◆ WORK TO BE COMPLETED
Rewrite the stretch of the records from the line containing "Select the EER column header" through the line containing "Action: coord(702,71)" as a JSON list of strings, one string per line. Include both of those lines and leave out blank lines.

(Records from a pointing dataset)
_ _ _ _ _ _ _

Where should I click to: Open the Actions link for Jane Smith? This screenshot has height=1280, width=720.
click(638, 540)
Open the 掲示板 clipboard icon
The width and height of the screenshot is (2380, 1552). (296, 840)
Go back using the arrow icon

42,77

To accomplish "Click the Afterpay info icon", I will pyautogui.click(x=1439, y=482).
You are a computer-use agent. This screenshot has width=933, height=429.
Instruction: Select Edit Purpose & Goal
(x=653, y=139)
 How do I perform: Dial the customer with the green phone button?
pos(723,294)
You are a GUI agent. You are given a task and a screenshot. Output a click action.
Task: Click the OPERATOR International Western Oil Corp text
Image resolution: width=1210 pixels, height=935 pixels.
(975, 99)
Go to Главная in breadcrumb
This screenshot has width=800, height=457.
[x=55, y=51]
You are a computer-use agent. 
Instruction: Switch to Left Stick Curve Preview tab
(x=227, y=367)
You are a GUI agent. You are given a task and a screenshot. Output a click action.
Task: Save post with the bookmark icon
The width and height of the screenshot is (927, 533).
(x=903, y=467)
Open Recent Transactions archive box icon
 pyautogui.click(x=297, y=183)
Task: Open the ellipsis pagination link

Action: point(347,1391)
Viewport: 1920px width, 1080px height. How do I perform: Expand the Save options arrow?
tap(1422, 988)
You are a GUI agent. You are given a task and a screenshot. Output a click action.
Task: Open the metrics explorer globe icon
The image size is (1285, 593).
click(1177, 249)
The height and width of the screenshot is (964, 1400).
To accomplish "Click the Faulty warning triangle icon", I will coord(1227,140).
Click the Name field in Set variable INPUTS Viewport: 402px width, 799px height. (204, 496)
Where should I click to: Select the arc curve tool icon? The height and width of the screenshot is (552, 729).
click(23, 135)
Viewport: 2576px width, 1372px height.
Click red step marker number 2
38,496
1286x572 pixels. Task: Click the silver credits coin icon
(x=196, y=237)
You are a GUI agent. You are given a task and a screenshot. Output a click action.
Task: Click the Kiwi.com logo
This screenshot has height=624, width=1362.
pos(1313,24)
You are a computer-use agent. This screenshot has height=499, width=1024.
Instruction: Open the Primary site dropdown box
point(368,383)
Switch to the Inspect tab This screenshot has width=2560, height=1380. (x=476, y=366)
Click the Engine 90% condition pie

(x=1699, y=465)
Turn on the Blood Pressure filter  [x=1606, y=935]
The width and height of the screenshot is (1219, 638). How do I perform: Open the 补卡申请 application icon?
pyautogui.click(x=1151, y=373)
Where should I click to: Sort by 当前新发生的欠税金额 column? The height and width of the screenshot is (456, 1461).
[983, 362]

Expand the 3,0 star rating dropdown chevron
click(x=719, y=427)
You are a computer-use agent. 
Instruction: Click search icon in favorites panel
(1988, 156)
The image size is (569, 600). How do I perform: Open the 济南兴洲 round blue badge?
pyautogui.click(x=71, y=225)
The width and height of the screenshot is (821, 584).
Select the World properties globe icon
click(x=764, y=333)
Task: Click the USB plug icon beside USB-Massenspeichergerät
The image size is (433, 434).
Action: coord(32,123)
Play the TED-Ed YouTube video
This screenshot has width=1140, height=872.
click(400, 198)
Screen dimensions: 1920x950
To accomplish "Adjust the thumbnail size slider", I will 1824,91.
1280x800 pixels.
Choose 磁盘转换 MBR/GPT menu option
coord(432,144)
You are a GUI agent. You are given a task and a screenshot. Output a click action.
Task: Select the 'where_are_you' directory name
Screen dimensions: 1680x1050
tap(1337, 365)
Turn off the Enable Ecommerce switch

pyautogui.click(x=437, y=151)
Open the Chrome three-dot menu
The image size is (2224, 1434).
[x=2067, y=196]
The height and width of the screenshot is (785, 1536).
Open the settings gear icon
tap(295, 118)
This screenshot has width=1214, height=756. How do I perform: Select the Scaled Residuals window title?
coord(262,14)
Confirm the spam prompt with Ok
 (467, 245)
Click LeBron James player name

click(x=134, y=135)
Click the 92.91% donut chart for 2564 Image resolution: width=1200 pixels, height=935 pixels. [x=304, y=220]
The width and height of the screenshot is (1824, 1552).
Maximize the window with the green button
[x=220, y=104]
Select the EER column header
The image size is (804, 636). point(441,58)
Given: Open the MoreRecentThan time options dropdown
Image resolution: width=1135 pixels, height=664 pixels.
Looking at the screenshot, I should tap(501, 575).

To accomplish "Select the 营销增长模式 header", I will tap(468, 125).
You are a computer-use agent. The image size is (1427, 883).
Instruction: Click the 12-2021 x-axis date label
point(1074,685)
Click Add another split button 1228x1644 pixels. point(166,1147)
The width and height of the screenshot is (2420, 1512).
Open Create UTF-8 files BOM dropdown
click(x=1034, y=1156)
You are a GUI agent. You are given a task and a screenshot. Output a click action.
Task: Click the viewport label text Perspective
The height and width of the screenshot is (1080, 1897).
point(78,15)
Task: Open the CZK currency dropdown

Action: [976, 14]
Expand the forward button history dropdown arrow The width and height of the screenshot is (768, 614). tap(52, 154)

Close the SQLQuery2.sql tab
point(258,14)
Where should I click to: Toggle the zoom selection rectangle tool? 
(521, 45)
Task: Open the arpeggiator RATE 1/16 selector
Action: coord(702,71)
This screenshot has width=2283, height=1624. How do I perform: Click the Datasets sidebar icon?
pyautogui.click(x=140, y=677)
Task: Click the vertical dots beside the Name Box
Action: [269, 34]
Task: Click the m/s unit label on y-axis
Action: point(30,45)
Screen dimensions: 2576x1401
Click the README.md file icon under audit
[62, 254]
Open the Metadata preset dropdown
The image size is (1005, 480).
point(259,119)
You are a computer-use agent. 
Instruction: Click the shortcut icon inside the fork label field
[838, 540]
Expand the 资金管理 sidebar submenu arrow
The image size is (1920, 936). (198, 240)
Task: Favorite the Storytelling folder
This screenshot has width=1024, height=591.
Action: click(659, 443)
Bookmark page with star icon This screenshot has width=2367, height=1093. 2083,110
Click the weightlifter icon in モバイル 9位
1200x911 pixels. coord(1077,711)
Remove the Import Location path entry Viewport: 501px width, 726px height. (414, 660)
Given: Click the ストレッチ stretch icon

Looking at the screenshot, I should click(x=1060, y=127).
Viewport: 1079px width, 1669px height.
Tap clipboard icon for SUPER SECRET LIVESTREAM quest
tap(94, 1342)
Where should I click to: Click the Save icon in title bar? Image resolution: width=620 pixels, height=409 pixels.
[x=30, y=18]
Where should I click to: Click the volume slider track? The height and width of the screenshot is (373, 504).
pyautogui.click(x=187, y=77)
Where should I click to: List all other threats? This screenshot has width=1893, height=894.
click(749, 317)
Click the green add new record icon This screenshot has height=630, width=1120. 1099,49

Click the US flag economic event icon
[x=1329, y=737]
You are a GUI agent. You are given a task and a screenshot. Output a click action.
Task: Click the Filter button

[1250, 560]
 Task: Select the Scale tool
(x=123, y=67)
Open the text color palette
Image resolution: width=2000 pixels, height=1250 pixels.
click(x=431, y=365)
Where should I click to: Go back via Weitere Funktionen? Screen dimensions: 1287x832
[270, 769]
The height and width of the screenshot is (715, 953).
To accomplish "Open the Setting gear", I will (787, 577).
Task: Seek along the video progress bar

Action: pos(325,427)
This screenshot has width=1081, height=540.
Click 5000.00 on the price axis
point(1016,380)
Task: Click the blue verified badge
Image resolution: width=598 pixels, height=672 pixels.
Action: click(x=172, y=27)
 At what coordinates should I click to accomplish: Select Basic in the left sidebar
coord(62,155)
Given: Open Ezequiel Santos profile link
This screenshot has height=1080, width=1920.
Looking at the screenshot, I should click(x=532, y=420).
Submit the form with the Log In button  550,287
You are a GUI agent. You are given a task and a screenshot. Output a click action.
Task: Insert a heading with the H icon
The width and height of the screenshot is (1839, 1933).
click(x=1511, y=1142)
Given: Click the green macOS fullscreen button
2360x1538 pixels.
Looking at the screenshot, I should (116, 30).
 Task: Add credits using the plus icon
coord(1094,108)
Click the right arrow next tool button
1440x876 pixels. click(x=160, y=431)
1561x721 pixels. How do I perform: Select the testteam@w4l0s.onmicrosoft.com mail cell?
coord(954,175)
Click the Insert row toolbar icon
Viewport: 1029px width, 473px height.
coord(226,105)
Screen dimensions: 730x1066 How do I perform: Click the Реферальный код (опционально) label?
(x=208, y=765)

_ _ _ _ _ _ _

◆ OUTPUT BELOW
[
  "Select the EER column header",
  "The image size is (804, 636). point(441,58)",
  "Given: Open the MoreRecentThan time options dropdown",
  "Image resolution: width=1135 pixels, height=664 pixels.",
  "Looking at the screenshot, I should tap(501, 575).",
  "To accomplish \"Select the 营销增长模式 header\", I will tap(468, 125).",
  "You are a computer-use agent. The image size is (1427, 883).",
  "Instruction: Click the 12-2021 x-axis date label",
  "point(1074,685)",
  "Click Add another split button 1228x1644 pixels. point(166,1147)",
  "The width and height of the screenshot is (2420, 1512).",
  "Open Create UTF-8 files BOM dropdown",
  "click(x=1034, y=1156)",
  "You are a GUI agent. You are given a task and a screenshot. Output a click action.",
  "Task: Click the viewport label text Perspective",
  "The height and width of the screenshot is (1080, 1897).",
  "point(78,15)",
  "Task: Open the CZK currency dropdown",
  "Action: [976, 14]",
  "Expand the forward button history dropdown arrow The width and height of the screenshot is (768, 614). tap(52, 154)",
  "Close the SQLQuery2.sql tab",
  "point(258,14)",
  "Where should I click to: Toggle the zoom selection rectangle tool? ",
  "(521, 45)",
  "Task: Open the arpeggiator RATE 1/16 selector",
  "Action: coord(702,71)"
]